Science News related to Interest in Moon Resources, New Framework for Clean Water, Predicting Pandemic Infection Rates, Response to Early Tuberculosis Infection, Space Travel’s Impact on Health, Evidence of Fusion Dominant in Many Stars, Quantum Nanodiamonds for Diseases, Ice Sheets on the Move, Uneven Impact of Climate Change
Note: I do not write/own any of the science news bits (and cover picture) given here. The links on each of the news bits will redirect to the news source. The content given under each headline is a basic gist and not the full story.
1. Growing Interest in Moon Resources Could Cause Tension
Source: Harvard-Smithsonian Center for Astrophysics
23 Nov 2020
Researchers have identified a problem with the growing interest in extractable resources on the moon: there aren’t enough of them to go around. With no international policies or agreements to decide “who gets what from where,” scientists believe tensions, overcrowding, and quick exhaustion of resources to be one possible future for moon mining projects.
2. Scientists Design New Framework for Clean Water
Source: DOE/Lawrence Berkeley National Laboratory
24 Nov 2020
Scientists have designed a new crystalline material – called ZIOS (zinc imidazole salicylaldoxime) – that targets and traps copper ions from wastewater with unprecedented precision and speed. ZIOS offers the water industry and the research community the first blueprint for a water-remediation technology that scavenges specific heavy metal ions with a measure of control at the atomic level.
3. Time to Rethink Predicting Pandemic Infection Rates?
Source: American Institute of Physics
24 Nov 2020
In a new article, a physicist explains how he combined math in the form of Tchebychev’s inequality with a statistical ensemble to understand how macroscopic exponential growth with different daily rates arise from person-to-person disease infection.

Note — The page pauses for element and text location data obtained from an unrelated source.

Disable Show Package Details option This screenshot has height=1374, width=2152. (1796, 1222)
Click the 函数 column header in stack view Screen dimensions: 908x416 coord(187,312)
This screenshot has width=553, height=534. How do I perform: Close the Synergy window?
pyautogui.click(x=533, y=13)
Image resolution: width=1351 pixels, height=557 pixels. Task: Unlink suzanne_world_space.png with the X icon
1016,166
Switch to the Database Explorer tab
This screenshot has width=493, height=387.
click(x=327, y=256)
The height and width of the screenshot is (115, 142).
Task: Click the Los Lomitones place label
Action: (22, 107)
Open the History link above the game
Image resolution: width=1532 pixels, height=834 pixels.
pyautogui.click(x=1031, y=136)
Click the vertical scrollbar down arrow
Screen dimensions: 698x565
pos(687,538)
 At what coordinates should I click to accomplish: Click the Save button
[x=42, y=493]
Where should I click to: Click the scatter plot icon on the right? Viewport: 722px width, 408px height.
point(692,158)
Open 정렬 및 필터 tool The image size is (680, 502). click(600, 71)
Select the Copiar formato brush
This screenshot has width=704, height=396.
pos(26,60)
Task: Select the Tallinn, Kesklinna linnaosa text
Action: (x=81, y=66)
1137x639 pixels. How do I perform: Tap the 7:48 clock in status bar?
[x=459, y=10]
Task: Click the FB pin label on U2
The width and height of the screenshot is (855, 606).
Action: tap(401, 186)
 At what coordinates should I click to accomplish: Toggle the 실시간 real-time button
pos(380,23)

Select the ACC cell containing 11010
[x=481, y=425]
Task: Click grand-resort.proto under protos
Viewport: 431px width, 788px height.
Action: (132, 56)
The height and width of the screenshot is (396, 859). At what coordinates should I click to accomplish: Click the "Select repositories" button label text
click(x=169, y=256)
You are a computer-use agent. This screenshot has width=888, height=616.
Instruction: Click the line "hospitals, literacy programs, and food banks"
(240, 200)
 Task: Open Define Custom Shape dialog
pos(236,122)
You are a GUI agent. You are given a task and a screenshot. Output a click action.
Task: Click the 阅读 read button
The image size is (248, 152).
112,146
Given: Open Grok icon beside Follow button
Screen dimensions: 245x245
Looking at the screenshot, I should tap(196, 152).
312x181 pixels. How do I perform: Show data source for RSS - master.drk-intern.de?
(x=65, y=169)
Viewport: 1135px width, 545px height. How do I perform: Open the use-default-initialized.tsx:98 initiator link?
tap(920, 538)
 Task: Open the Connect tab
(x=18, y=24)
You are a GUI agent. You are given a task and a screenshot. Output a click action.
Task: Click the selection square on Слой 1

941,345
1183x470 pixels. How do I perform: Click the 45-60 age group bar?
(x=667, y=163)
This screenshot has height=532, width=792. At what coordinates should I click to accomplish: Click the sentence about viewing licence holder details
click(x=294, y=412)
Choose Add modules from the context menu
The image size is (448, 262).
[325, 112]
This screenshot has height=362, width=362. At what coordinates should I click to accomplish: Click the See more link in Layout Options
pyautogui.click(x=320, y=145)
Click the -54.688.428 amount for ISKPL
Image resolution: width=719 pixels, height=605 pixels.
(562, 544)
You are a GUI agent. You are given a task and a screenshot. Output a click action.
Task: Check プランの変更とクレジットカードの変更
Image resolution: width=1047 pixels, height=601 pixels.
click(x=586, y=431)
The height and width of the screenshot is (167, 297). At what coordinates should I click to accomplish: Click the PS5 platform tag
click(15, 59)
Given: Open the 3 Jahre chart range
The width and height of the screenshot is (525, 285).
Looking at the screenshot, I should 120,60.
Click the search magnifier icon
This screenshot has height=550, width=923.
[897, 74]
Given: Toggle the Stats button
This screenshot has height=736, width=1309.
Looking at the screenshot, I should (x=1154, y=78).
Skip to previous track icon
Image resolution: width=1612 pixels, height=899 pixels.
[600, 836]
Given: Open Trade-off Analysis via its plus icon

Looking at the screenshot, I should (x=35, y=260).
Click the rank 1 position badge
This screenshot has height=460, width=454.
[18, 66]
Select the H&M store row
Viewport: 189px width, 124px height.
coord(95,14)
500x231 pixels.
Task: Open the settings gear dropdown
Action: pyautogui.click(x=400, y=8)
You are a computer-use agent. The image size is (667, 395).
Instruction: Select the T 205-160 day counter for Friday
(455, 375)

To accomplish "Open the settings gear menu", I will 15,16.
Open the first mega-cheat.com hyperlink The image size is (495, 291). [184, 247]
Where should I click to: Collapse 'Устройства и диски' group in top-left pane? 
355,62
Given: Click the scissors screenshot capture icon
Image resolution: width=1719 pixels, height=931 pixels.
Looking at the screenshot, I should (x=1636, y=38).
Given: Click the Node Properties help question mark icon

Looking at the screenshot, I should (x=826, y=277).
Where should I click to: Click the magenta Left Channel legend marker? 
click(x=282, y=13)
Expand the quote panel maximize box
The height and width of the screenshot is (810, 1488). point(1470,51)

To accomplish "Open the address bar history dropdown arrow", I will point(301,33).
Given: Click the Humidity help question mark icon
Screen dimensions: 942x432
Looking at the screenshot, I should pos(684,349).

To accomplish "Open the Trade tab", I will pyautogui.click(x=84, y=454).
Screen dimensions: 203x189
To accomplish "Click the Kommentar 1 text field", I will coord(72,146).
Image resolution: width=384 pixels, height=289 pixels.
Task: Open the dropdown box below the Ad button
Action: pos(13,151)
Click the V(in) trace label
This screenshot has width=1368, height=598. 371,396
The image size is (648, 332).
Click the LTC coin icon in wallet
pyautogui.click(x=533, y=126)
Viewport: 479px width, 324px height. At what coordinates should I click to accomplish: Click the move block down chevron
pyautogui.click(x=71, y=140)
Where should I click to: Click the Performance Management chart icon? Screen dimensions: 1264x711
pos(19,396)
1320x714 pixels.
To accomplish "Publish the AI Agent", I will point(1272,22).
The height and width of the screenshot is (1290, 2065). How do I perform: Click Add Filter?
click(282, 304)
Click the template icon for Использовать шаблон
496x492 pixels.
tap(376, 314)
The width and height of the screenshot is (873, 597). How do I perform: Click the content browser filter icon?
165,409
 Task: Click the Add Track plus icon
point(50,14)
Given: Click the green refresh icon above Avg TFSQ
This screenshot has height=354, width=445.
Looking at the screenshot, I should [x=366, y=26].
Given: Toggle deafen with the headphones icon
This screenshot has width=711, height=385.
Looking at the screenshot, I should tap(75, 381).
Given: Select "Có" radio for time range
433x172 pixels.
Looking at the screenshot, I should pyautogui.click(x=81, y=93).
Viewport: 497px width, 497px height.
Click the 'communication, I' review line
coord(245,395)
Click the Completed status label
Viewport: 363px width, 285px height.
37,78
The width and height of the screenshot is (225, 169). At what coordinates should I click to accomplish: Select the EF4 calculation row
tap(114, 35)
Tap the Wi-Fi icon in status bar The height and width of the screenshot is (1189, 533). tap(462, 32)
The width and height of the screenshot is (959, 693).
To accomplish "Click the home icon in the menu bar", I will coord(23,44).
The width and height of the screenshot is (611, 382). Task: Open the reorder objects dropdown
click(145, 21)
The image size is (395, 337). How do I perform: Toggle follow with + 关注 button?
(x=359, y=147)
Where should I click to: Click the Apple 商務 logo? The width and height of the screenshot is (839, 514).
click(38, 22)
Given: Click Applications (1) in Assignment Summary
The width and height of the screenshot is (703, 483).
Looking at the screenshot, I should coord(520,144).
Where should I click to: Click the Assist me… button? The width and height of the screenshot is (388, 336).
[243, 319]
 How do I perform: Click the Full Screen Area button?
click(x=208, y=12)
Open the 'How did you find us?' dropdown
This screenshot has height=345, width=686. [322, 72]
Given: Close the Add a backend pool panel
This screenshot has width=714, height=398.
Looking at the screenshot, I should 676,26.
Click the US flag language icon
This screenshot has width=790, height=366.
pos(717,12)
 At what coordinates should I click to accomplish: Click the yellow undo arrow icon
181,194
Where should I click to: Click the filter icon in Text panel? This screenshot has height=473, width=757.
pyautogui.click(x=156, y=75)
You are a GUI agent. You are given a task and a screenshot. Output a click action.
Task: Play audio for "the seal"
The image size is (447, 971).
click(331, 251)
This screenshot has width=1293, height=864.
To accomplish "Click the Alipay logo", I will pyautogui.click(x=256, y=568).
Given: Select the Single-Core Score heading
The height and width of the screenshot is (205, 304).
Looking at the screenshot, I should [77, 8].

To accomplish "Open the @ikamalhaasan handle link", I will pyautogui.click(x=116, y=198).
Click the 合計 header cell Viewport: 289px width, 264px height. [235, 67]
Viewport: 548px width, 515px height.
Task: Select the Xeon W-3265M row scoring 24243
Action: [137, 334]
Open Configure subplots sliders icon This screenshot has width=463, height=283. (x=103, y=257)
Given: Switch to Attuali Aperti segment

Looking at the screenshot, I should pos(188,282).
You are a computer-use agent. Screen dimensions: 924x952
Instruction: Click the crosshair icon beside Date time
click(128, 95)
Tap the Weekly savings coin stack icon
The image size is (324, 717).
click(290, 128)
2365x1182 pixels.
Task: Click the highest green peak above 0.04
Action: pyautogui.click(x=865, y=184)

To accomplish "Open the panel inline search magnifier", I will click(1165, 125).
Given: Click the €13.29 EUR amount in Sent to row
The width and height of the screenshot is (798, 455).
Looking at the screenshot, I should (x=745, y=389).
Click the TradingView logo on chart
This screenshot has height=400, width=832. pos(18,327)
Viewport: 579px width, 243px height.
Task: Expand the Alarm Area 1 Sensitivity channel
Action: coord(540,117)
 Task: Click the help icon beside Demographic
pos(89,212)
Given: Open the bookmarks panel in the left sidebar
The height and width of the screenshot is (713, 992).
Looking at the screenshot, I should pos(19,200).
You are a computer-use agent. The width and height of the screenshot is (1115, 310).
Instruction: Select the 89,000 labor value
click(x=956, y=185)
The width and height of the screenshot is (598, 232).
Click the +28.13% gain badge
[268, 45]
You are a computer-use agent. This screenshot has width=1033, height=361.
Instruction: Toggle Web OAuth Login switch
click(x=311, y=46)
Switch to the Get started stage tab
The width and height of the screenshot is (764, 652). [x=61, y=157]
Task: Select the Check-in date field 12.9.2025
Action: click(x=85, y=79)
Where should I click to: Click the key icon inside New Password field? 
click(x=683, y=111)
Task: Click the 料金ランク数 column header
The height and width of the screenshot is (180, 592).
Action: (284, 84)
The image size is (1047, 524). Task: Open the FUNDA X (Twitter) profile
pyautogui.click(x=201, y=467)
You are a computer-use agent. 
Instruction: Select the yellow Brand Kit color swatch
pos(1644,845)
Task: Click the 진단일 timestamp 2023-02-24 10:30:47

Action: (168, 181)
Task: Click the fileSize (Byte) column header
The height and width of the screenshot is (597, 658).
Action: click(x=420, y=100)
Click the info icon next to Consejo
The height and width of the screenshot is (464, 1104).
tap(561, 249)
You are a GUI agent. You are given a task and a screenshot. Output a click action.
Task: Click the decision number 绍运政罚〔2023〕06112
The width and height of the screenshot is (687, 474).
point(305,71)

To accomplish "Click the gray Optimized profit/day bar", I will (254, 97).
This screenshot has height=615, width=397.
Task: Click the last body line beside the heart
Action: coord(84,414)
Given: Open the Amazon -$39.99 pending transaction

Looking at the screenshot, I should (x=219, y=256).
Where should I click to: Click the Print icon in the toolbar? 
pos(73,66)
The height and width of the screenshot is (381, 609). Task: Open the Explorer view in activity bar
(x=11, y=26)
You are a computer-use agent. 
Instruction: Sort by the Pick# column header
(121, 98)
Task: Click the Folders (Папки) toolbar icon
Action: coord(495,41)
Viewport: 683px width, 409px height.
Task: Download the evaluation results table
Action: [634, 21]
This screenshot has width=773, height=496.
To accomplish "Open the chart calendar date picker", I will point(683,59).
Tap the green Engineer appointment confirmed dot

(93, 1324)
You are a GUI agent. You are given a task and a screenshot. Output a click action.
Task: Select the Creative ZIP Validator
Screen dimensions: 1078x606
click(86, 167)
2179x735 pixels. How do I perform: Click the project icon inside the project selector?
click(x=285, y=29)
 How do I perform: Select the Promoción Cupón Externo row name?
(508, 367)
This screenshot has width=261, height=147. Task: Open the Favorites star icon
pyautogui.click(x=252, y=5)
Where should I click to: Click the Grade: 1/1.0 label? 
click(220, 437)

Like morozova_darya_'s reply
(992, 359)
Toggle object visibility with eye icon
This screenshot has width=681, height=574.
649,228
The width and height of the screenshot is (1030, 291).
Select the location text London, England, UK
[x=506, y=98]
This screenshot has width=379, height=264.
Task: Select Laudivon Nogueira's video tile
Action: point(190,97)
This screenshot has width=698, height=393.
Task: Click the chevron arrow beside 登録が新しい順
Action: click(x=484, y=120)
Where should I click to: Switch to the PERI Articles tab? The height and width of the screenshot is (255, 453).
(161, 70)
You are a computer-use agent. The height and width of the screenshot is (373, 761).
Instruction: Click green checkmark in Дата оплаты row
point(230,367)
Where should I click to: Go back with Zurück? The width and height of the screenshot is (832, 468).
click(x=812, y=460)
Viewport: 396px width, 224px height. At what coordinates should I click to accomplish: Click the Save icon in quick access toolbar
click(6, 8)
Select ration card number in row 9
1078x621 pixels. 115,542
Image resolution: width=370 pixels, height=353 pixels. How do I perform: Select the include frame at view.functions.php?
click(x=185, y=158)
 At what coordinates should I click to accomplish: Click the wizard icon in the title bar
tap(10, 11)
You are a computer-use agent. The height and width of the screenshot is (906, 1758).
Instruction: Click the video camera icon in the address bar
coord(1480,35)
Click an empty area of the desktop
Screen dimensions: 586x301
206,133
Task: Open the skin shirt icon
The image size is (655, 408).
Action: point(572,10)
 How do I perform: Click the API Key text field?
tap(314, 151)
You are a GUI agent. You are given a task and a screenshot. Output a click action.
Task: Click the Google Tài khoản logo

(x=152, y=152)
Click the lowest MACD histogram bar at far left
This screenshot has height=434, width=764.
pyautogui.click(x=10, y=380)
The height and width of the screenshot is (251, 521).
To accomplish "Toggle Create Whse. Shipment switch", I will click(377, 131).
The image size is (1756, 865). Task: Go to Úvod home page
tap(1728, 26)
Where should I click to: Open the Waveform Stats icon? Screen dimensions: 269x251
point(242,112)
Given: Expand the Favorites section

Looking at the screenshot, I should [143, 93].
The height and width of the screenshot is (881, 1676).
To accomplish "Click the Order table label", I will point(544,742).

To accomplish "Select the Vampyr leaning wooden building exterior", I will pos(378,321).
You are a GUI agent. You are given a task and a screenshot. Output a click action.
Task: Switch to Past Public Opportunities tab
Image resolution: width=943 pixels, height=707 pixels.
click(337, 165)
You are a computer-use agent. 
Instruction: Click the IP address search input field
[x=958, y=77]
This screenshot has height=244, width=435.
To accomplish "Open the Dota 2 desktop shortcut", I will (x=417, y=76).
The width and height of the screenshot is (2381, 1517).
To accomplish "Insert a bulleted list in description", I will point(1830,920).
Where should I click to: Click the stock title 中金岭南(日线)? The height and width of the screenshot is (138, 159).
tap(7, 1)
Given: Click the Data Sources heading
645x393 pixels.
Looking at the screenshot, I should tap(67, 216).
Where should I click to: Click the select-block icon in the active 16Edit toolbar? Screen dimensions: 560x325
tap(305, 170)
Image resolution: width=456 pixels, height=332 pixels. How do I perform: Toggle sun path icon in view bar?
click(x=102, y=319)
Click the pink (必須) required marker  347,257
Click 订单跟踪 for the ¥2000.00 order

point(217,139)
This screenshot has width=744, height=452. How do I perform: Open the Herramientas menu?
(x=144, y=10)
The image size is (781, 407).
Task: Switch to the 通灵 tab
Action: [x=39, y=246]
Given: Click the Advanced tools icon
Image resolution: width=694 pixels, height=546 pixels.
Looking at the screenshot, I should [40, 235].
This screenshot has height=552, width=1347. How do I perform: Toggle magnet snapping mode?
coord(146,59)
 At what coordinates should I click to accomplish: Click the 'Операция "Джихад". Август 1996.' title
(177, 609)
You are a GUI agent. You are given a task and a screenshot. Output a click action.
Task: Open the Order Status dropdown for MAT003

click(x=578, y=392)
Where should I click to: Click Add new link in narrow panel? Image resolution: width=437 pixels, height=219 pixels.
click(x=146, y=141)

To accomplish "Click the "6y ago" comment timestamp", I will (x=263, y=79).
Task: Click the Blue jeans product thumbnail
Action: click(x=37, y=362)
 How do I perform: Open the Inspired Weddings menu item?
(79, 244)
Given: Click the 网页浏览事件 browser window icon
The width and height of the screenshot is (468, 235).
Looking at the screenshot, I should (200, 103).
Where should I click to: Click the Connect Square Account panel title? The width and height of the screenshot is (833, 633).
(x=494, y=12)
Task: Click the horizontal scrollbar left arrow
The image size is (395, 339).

4. Lung-On-Chip Provides New Insight on Body’s Response to Early Tuberculosis Infection
Source: eLife
24 Nov 2020
Scientists have developed a lung-on-chip model to study how the body responds to early tuberculosis (TB) infection, according to findings. These findings add to the understanding of what happens during early TB infection and may explain in part why those who smoke or have compromised surfactant functionality have a higher risk of contracting primary or recurrent infection.
5. Space Travel Can Adversely Impact Energy Production in a Cell
Source: Georgetown University Medical Center
25 Nov 2020
Studies of both mice and humans who have traveled into space reveal that critical parts of a cell’s energy production machinery, the mitochondria, can be made dysfunctional due to changes in gravity, radiation exposure, and other factors, according to researchers. The research has implications for future space travel as well as how metabolic changes due to space travel could inform medical science on Earth.
6. Neutrinos Yield First Experimental Evidence of Catalyzed Fusion Dominant in Many Stars
Source: University of Massachusetts Amherst
25 Nov 2020
An international team of scientists reports detection of neutrinos from the sun, directly revealing for the first time that the carbon-nitrogen-oxygen (CNO) fusion-cycle is at work in our sun. The CNO cycle is the dominant energy source powering stars heavier than the sun, but it had so far never been directly detected in any star, they explain.
7. Quantum Nanodiamonds May Help Detect Disease Earlier
Source: University College London
25 Nov 2020
The quantum sensing abilities of nanodiamonds can be used to improve the sensitivity of paper-based diagnostic tests, potentially allowing for earlier detection of diseases such as HIV, according to a study. The new research found that low-cost nanodiamonds could be used to signal the presence of an HIV disease marker with a sensitivity many thousands of times greater than the gold nanoparticles widely used in these tests.
8. Ice Sheets on The Move: How North and South Poles Connect
Source: McGill University
25 Nov 2020
Over the past 40,000 years, ice sheets thousands of kilometres apart have influenced one another through sea level changes, according to research. New modelling of ice sheet changes during the most recent glacial cycle offers a clearer idea of the mechanisms that drive change than had previously existed and explains newly available geological records.
9. Satellite Images Confirm Uneven Impact of Climate Change
Source: Faculty of Science – University of Copenhagen
26 Nov 2020
Researchers have been following vegetation trends across the planet’s driest areas using satellite imagery from recent decades. They have identified a troubling trend: Too little vegetation is sprouting up from rainwater in developing nations, whereas things are headed in the opposite direction in wealthier ones. As a result, the future could see food shortages and growing numbers of climate refugees.